▼

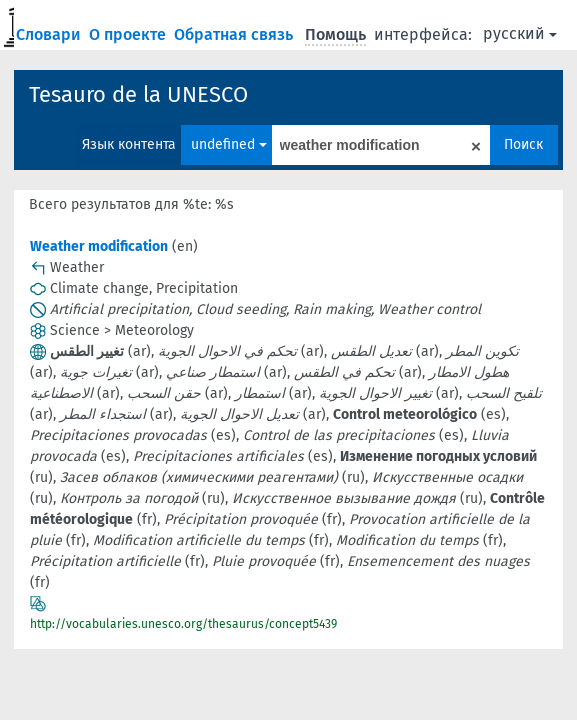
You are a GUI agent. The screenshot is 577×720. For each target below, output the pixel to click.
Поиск (523, 144)
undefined (229, 144)
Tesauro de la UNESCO (138, 94)
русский (520, 33)
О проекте (129, 34)
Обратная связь (235, 34)
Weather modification (99, 246)
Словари (50, 34)
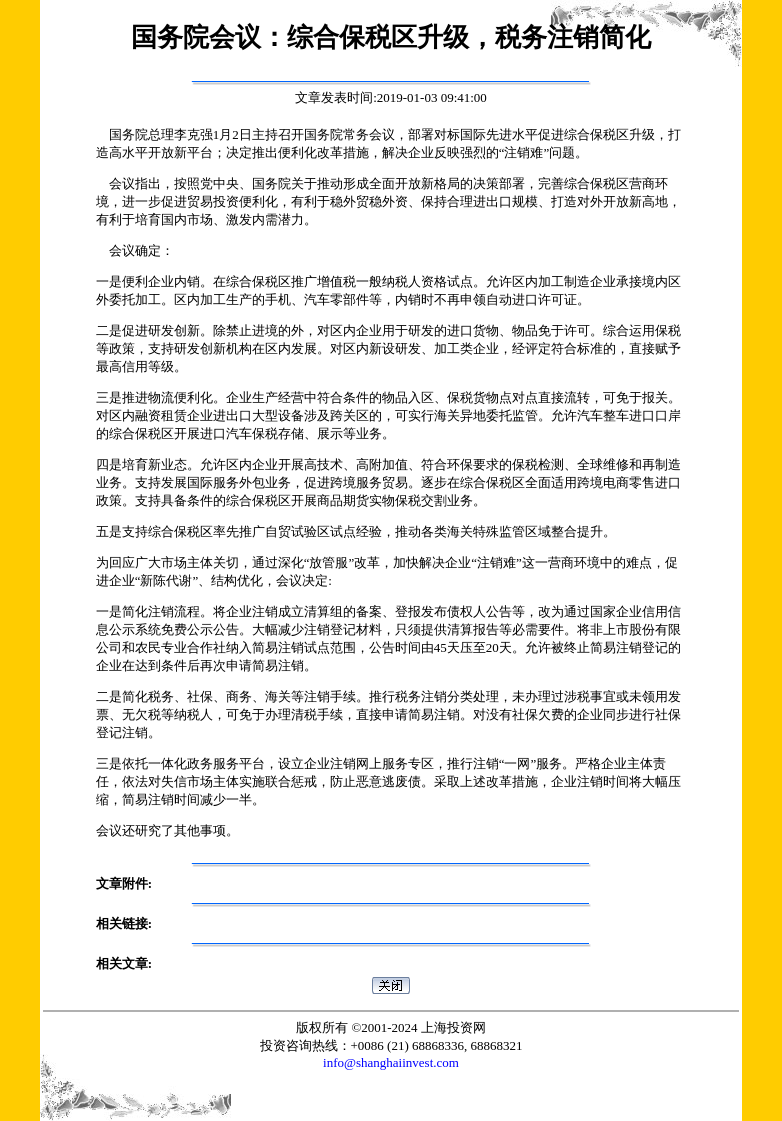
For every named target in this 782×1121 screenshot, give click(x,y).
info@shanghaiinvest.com (391, 1062)
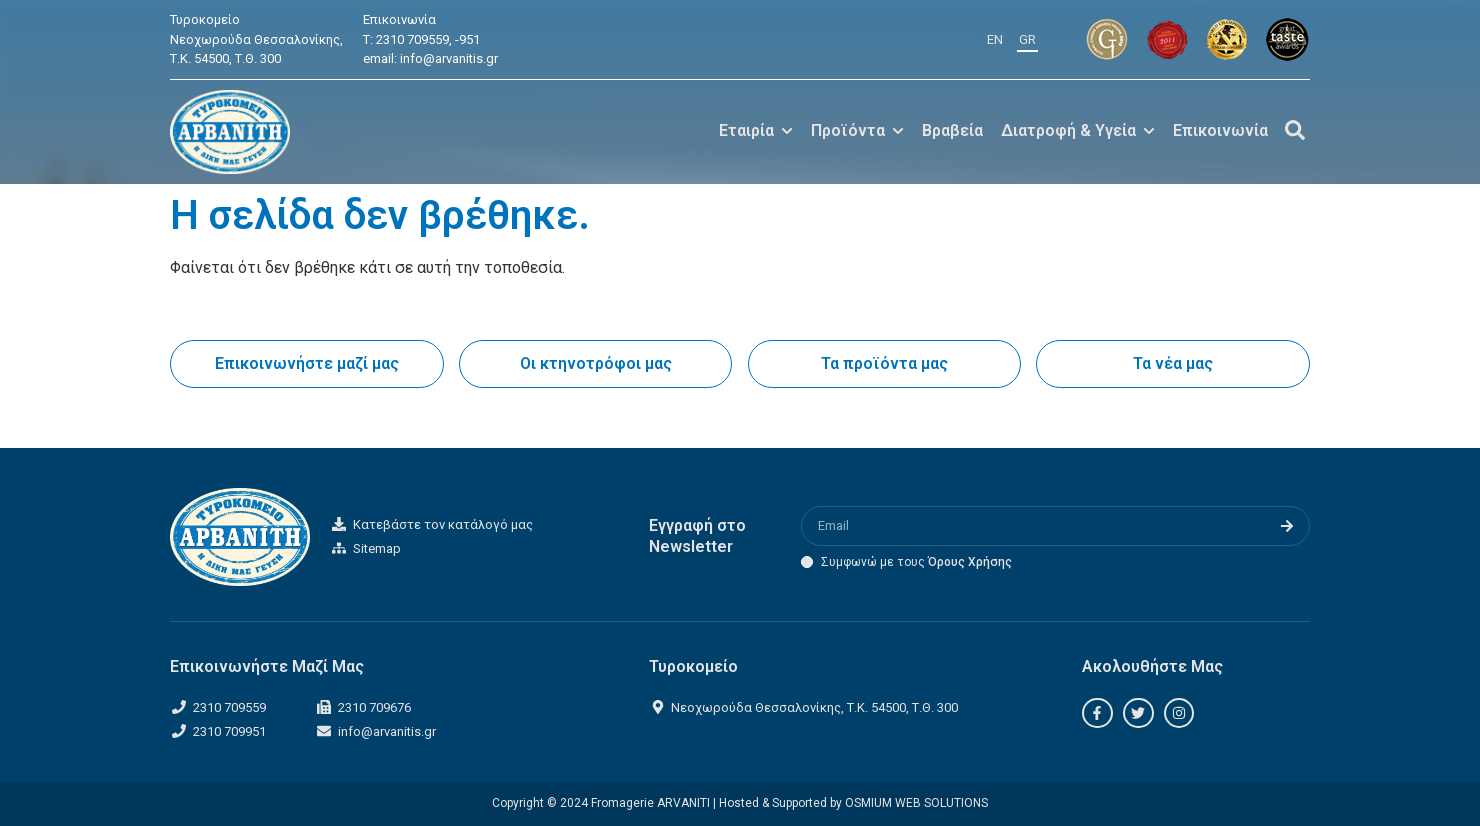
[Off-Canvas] (1295, 130)
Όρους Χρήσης (970, 562)
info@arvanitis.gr (449, 58)
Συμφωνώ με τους (916, 562)
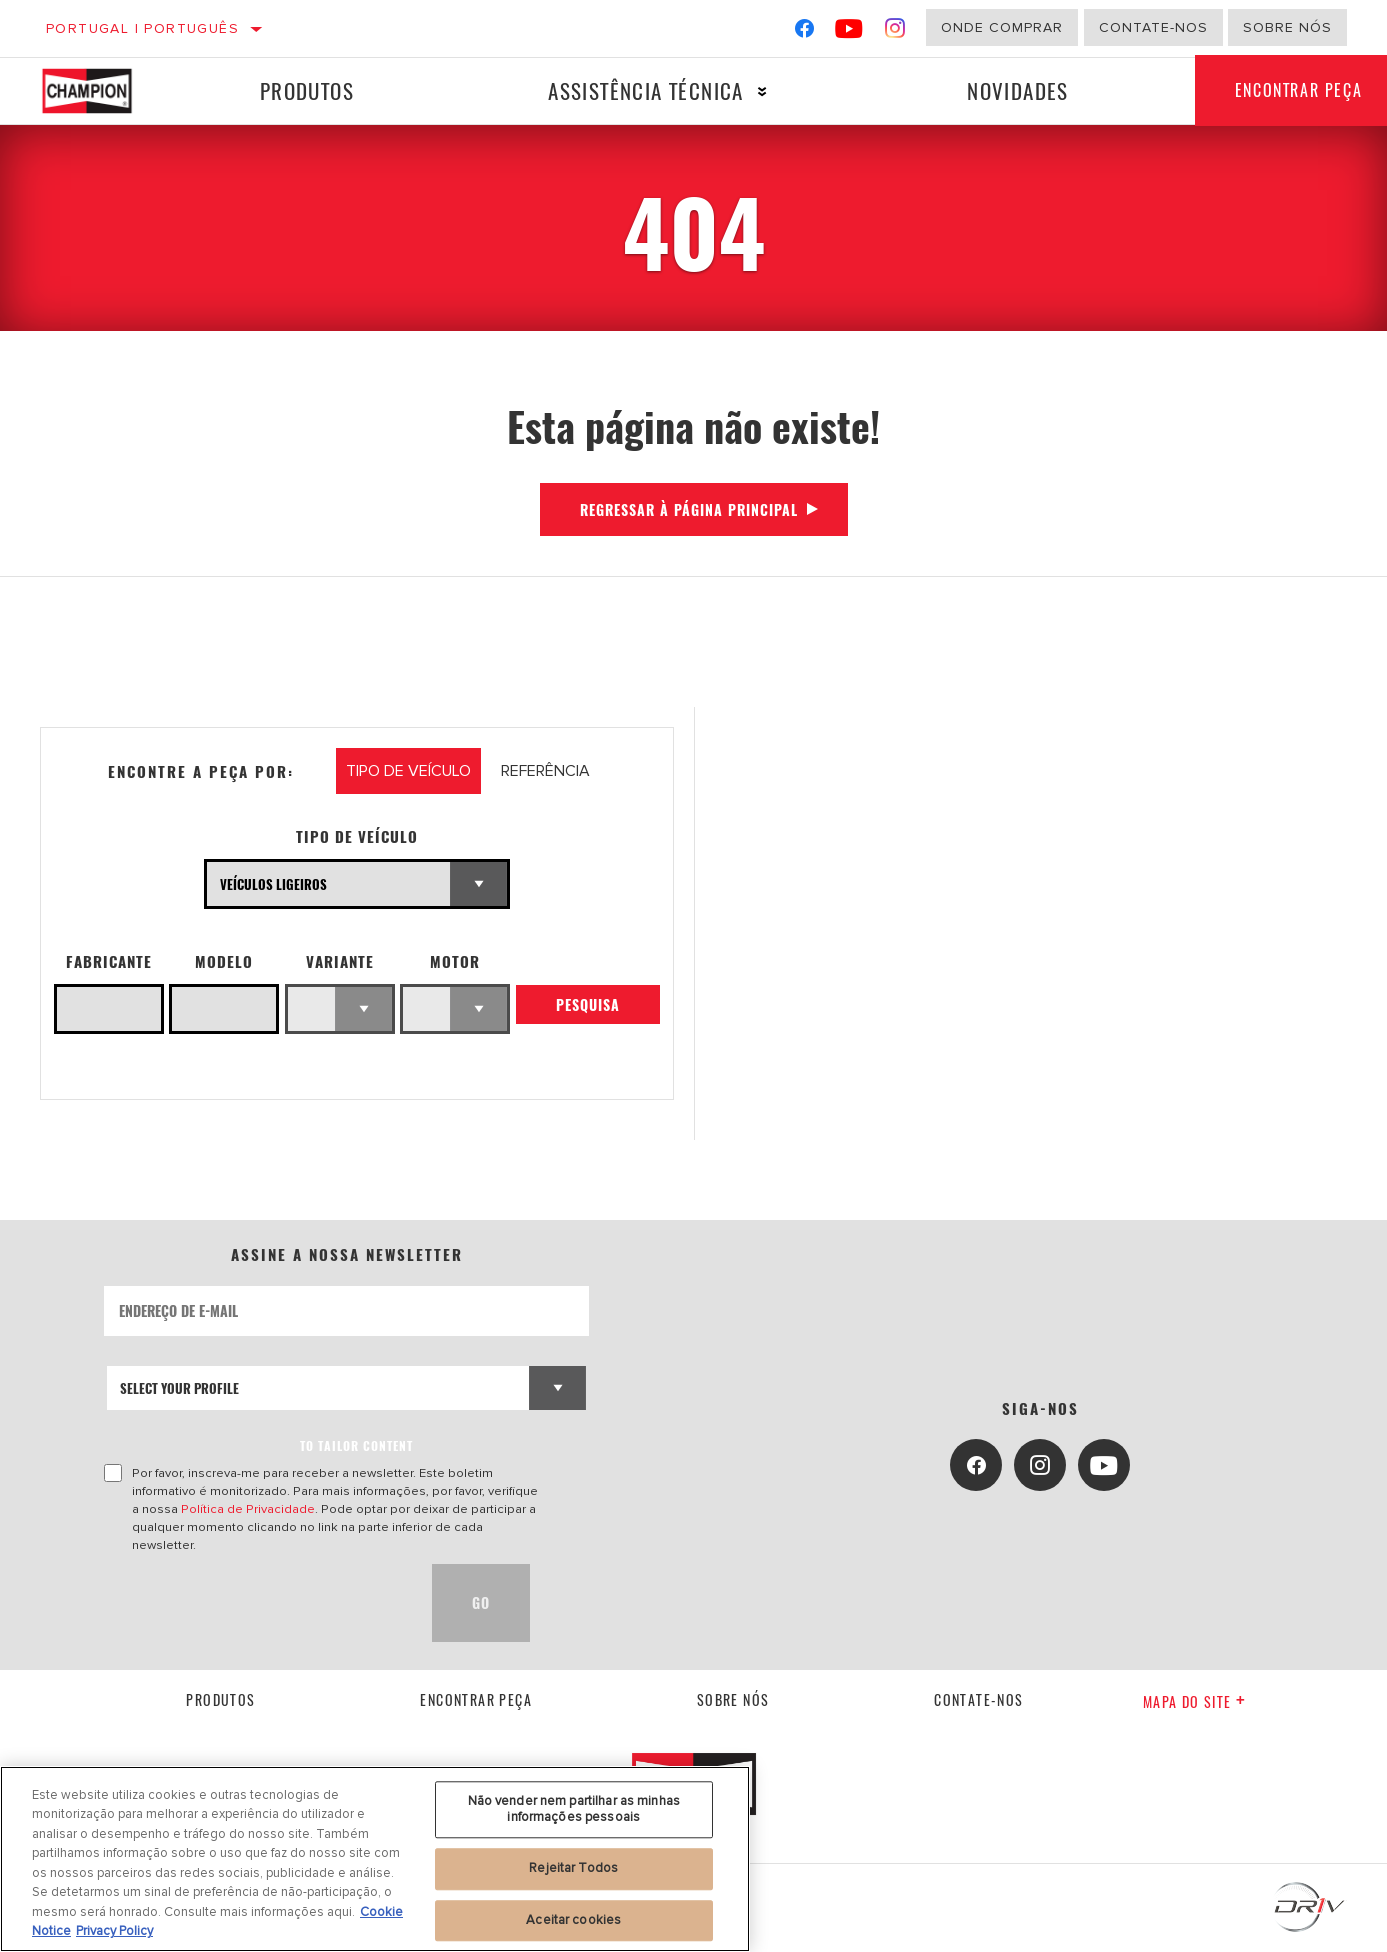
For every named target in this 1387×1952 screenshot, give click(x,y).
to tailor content (356, 1445)
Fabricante (109, 961)
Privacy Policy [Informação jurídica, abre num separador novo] (114, 1931)
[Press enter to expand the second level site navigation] (762, 91)
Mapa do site (1194, 1701)
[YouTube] (849, 32)
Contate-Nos (1153, 27)
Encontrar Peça (476, 1699)
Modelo (224, 961)
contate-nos (978, 1699)
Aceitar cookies (573, 1920)
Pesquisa (588, 1004)
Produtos (307, 90)
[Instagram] (895, 32)
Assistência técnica (646, 90)
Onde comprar (1002, 27)
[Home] (101, 91)
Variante (340, 961)
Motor (455, 961)
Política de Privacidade (248, 1509)
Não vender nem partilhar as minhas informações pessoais (574, 1809)
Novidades (1018, 90)
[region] (375, 1859)
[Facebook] (804, 32)
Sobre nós (1287, 27)
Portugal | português (142, 28)
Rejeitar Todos (573, 1868)
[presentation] (256, 1603)
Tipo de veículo (357, 836)
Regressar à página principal (689, 509)
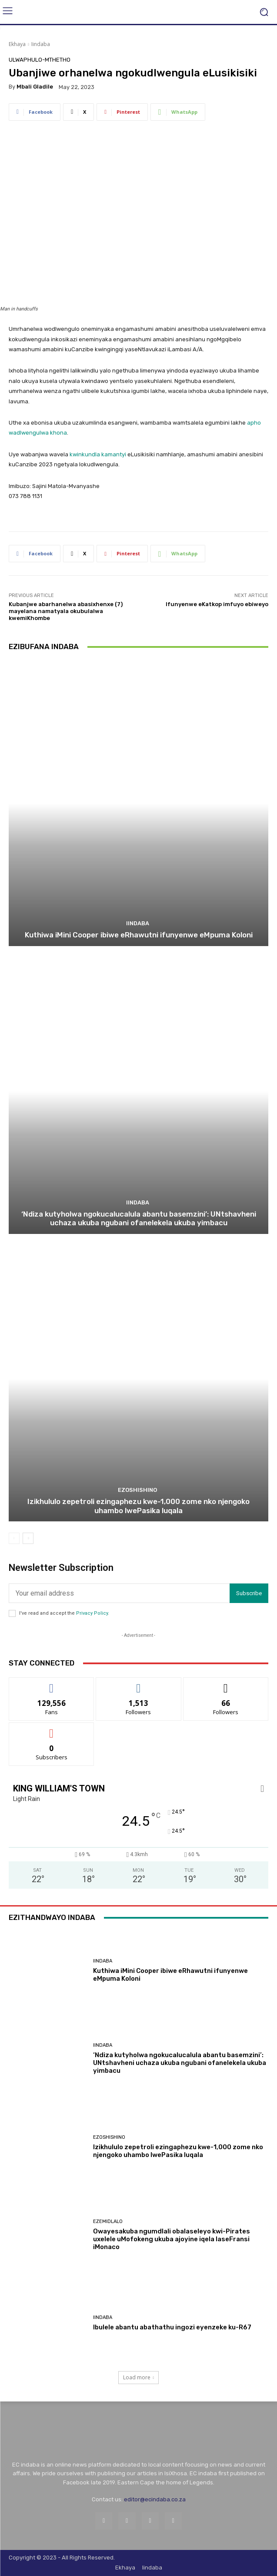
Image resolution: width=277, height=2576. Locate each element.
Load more (138, 2377)
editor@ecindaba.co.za (155, 2499)
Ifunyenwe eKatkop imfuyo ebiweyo (217, 604)
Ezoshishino (137, 1490)
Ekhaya (17, 44)
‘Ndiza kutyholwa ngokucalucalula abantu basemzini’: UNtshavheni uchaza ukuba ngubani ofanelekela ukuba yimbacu (138, 1218)
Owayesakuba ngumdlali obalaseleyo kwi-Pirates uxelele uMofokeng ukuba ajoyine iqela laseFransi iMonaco (171, 2239)
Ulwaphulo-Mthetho (39, 60)
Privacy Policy (92, 1613)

▲

REQUIREMENTS: Shift every coordinate number up by 76 in the entries starting with the line containing "Owayesakuba ngumdlali obalaseleyo" and going on through the end of the entries. Write each of those lines out again in full with its text kept as is.

CORRECT ANSWER:
Owayesakuba ngumdlali obalaseleyo kwi-Pirates uxelele uMofokeng ukuba ajoyine iqela laseFransi iMonaco (247, 2315)
Ulwaphulo-Mthetho (115, 136)
Privacy Policy (168, 1689)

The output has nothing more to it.